> _EXERCISE AIM_:
List every abbreviation that the abstract below on EEG source localization spells out, with its full form.

Dipole versus distributed EEG source localization for single versus averaged spikes in focal epilepsy

Abstract

The aim of this study is to characterize and compare dipole and distributed EEG source localization (ESL) of interictal epileptiform discharges (IEDs) in focal epilepsy. Single and averaged scalp IEDs from eight patients-four with benign focal epilepsy of childhood with centrotemporal spikes (BFEC) and four with mesial temporal lobe epilepsy (MTLE)-underwent independent component analysis (ICA) from IED onset to peak. The boundary element method forward model was applied to one of four inverse models: two dipolar-moving regularized, rotating nonregularized and two distributed-standardized low-resolution electromagnetic tomography with rotating cortical sources or with fixed extended sources. Solutions were studied at IED onset, midupswing, peak; ESL strength maxima; ESL residual deviation minima (best fit). From 11,040 ESL parameter points and 960 ESL maps, best-fit dipole and distributed solutions fell at the IED midupswing in BFEC and MTLE when the dominant ICA component typically peaked, localizing to the lower Rolandic sulcus in BFEC and to basolateral or anterior temporal cortex in MTLE. Single-to-averaged ESL variability was high in MTLE. Dipole and distributed ESL are complementary; best-fit solutions for both occupy the IED midupswing and not the IED peak. ICA, a "blind" statistical operation, aids clinical interpretation of ESL fit quality. Single-to-averaged IED localization discordance can be high, a problem warranting further scrutiny if ESL is to earn a place in routine epilepsy care.

> _DATASET EXCERPTS_:
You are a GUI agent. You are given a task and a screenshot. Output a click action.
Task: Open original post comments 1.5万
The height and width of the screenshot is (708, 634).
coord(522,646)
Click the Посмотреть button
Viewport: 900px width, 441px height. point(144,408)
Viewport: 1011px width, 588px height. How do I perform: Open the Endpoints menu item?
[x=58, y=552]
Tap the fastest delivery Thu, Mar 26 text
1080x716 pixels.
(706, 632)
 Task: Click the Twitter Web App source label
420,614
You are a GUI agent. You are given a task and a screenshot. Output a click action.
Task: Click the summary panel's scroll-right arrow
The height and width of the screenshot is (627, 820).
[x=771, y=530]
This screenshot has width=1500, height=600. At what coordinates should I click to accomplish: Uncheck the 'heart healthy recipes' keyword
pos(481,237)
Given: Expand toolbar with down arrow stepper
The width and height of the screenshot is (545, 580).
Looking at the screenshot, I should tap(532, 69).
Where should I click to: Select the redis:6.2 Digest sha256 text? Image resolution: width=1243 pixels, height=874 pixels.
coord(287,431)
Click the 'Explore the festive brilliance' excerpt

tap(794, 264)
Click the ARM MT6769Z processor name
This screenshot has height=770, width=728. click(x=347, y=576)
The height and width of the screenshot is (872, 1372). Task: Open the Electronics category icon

> _TASK RESPONSE_:
- ESL: EEG source localization
- IEDs: interictal epileptiform discharges
- BFEC: benign focal epilepsy of childhood with centrotemporal spikes
- MTLE: mesial temporal lobe epilepsy
- ICA: independent component analysis